> Given information
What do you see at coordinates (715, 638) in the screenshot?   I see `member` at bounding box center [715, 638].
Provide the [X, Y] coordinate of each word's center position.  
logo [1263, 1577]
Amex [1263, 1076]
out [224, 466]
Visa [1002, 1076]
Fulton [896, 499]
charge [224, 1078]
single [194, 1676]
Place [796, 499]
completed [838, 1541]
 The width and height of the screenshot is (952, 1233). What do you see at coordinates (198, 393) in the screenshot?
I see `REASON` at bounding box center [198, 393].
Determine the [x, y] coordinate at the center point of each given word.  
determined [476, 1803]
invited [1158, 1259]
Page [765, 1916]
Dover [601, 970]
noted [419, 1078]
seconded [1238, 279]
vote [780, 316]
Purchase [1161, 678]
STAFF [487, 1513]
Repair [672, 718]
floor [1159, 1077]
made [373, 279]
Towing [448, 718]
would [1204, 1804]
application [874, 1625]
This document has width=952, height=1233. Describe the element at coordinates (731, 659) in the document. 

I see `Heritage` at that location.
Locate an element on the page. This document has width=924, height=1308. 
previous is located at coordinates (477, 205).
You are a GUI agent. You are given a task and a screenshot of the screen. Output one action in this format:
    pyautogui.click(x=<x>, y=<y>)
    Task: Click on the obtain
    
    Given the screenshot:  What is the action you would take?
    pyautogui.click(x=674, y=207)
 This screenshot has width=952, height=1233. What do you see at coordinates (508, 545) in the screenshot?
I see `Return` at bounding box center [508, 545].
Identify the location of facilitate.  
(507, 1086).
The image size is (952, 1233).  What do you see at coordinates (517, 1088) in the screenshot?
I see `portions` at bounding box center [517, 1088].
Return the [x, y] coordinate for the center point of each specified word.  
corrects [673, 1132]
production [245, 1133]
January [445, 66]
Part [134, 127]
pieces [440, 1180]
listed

> Exercise instructions
Arrange the data lines between the line holding "Fulton [896, 499]" and the line holding "Towing [448, 718]", inclusive, as a Markdown table with the columns Row and Data line, omitting any blank lines.

> Answer to this problem
| Row | Data line |
|---|---|
| 1 | Fulton [896, 499] |
| 2 | charge [224, 1078] |
| 3 | single [194, 1676] |
| 4 | Place [796, 499] |
| 5 | completed [838, 1541] |
| 6 |  The width and height of the screenshot is (952, 1233). What do you see at coordinates (198, 393) in the screenshot? |
| 7 | I see `REASON` at bounding box center [198, 393]. |
| 8 | Determine the [x, y] coordinate at the center point of each given word.   |
| 9 | determined [476, 1803] |
| 10 | invited [1158, 1259] |
| 11 | Page [765, 1916] |
| 12 | Dover [601, 970] |
| 13 | noted [419, 1078] |
| 14 | seconded [1238, 279] |
| 15 | vote [780, 316] |
| 16 | Purchase [1161, 678] |
| 17 | STAFF [487, 1513] |
| 18 | Repair [672, 718] |
| 19 | floor [1159, 1077] |
| 20 | made [373, 279] |
| 21 | Towing [448, 718] |